▸ Problem requirements
Please pick up the article on whether Tom Boonen is a cyborg and continue it from after its last sentence.

▸ Excerpted text
* * *

Is Tom Boonen really a cyborg as Bjarne Riis claims?
After sources close to the Quick Step camp made noises about Fabian Cancellara having a hidden motor in his bike, Riis fired back with an astonishing statement. He told reporters he believed Boonen was in fact a cyborg.
That wild assertion fanned plenty of flames, especially with news that Boonen has just undergone a successful operation on his knee. If we’re to believe Quick Step team doctor Yvan Van Mol, the procedure was just to repair some ligament damage.
However, if you believe crusading Italian journalist Alberto Diggelini, Boonen was getting a new bio-mechanical upgrade designed to make the cyborg cyclist ever faster and more deadly.
“You have to question why this “procedure” was done at a machine shop and not a hospital. And why were there armed security guards stationed outside?” asked Diggelini.
It was Diggelini who first uncovered what he claims is evidence of the Boonen cyborg scandal, a short video of a crude Boonen prototype riding a tandem with an un-named Quick Step mechanic.
What the Italian now believes should terrify everyone in the peloton. “They are creating a Boonen death machine, one that will not only win races but destroy its victims,” said Diggelini.
In what sounds like a doomsday scene from the movie Terminator, Diggelini believes that the Boonen cyborg is now equipped with the robot legs developed at Oregon State University by researcher Jonathan Hurst.

* * *

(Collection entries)
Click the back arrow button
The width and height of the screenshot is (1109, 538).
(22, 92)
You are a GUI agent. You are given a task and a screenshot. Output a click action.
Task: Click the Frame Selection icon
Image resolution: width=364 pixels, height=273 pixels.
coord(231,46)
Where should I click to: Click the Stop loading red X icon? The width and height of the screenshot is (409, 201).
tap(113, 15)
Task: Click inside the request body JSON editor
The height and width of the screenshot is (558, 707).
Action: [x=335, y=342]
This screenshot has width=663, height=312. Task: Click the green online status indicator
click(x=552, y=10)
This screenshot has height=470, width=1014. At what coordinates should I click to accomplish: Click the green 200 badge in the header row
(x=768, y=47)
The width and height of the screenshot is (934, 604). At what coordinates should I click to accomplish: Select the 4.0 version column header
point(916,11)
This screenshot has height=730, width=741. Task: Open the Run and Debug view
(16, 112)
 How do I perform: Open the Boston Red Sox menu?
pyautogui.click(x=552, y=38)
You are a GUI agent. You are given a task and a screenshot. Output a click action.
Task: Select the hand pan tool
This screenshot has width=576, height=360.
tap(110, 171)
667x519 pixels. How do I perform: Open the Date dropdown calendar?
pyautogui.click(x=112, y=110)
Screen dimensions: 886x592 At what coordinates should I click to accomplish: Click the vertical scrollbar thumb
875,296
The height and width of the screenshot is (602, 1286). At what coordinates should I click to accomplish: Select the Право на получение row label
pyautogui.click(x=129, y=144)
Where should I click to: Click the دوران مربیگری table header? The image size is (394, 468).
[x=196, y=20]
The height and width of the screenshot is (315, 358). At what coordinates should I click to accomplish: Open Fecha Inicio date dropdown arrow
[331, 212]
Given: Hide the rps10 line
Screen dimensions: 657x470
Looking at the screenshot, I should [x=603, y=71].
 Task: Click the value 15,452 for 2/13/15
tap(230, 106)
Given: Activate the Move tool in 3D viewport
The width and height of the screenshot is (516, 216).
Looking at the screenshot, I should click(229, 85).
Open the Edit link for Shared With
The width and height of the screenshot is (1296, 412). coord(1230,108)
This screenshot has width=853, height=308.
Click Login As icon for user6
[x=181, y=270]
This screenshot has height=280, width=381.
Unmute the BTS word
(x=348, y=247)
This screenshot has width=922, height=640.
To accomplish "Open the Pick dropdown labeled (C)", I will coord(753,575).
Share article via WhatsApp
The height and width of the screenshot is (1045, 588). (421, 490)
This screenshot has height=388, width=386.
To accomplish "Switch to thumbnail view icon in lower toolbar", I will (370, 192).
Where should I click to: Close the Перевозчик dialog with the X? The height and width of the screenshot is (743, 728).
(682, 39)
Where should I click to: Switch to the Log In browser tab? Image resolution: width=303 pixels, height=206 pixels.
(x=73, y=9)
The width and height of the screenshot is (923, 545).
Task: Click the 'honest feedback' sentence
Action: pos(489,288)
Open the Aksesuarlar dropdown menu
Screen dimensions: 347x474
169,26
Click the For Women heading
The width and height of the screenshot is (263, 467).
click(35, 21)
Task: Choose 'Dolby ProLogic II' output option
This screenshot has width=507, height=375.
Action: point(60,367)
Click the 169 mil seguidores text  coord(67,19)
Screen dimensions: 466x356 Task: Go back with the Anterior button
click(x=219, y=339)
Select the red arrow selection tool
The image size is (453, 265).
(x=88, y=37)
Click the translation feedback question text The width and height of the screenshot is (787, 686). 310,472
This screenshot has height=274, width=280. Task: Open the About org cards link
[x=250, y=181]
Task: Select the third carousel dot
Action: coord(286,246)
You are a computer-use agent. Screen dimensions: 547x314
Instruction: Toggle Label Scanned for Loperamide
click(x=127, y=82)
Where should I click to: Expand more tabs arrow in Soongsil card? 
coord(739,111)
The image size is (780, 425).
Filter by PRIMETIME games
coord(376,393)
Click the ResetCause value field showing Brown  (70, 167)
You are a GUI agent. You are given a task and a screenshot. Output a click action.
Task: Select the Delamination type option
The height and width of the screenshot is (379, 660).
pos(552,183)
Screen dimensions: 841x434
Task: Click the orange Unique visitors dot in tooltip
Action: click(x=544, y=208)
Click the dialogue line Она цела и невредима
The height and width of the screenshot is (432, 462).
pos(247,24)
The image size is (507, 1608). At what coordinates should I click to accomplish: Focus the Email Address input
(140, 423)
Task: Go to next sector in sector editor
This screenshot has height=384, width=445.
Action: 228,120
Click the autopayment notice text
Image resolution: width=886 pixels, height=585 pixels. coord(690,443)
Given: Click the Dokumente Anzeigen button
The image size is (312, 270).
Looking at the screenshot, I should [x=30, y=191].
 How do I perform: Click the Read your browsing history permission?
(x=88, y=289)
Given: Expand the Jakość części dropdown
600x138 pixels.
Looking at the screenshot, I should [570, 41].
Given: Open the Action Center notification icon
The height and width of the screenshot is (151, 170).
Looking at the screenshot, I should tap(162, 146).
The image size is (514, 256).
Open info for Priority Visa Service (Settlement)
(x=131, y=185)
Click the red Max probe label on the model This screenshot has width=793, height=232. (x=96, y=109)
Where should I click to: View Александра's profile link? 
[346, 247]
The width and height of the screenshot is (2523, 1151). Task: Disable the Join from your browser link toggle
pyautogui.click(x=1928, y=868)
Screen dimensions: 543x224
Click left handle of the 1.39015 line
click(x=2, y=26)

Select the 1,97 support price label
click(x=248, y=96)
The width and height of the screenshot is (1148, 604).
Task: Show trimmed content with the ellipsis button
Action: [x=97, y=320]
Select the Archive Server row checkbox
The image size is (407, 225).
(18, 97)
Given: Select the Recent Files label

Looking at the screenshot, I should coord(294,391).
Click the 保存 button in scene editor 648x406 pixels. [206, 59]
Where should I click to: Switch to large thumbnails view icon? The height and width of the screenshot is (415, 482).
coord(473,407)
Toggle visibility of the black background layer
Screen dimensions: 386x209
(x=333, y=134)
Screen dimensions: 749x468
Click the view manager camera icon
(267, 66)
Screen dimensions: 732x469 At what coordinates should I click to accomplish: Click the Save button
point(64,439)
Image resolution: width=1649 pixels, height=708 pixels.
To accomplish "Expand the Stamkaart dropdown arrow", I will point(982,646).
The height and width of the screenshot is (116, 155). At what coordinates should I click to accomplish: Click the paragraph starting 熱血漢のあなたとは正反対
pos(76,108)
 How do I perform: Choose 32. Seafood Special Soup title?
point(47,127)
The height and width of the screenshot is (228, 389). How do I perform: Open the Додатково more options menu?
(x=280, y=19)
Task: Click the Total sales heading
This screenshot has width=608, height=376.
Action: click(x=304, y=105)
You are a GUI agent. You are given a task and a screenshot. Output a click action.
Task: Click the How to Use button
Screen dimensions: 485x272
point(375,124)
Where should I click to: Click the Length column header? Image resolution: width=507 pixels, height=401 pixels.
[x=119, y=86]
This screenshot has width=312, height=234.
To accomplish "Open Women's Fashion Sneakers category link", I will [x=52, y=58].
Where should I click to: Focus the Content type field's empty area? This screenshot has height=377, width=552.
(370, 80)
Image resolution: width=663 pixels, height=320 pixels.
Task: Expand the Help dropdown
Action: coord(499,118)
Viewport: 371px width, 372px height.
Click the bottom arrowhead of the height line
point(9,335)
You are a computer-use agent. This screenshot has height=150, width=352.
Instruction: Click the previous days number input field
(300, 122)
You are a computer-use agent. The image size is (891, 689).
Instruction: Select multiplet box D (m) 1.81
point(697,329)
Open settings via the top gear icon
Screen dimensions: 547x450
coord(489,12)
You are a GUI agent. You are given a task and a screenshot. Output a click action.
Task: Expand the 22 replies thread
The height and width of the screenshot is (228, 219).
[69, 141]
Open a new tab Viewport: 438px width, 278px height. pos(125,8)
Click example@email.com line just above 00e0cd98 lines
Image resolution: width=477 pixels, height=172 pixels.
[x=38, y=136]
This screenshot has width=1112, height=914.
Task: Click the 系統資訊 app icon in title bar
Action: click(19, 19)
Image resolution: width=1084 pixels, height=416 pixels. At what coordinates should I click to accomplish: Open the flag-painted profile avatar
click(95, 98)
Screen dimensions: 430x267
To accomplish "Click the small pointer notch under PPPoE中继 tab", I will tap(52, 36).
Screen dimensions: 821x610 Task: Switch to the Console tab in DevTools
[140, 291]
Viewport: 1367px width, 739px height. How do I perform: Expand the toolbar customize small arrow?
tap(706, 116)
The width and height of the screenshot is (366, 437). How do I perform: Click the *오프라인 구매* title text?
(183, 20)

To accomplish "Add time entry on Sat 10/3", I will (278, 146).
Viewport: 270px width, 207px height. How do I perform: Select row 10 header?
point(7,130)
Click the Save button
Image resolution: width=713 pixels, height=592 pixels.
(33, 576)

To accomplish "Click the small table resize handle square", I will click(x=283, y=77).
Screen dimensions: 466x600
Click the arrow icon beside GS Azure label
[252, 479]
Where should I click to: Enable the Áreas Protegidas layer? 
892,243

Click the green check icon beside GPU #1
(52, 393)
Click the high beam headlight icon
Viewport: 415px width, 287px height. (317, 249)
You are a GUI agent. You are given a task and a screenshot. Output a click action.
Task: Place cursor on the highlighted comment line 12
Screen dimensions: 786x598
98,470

* * *

▸ Expected answer
In a chilling article in Engadget entitled “New Robot Legs Become More Human, More Deadly,” Hurst describes a new design he calls Thumper. The stated goal: legs that “allow them to run towards or chase their human victims and terminate them with a more ruthless intensity.”
Will Paris Roubaix, the Hell of the North, become a bloodbath? It’s a nightmare that haunts and terrifies Diggelini. “The Boonen cyborg is just the beginning. We are witnessing an apocalypse, a chilling new era where killer cyborgs roam the ProTour circuit, terminating any human bike racer in their path,” said Diggelini.
While still reeling with the potential implications, Saxo Bank’s Bjarne Riis insisted on a cautious approach. “Cancellara is very strong, he can take care of himself. He is not afraid of the real Boonen or the Boonen cyborg. But if there are more robots, we will re-evaluate,” said Riis.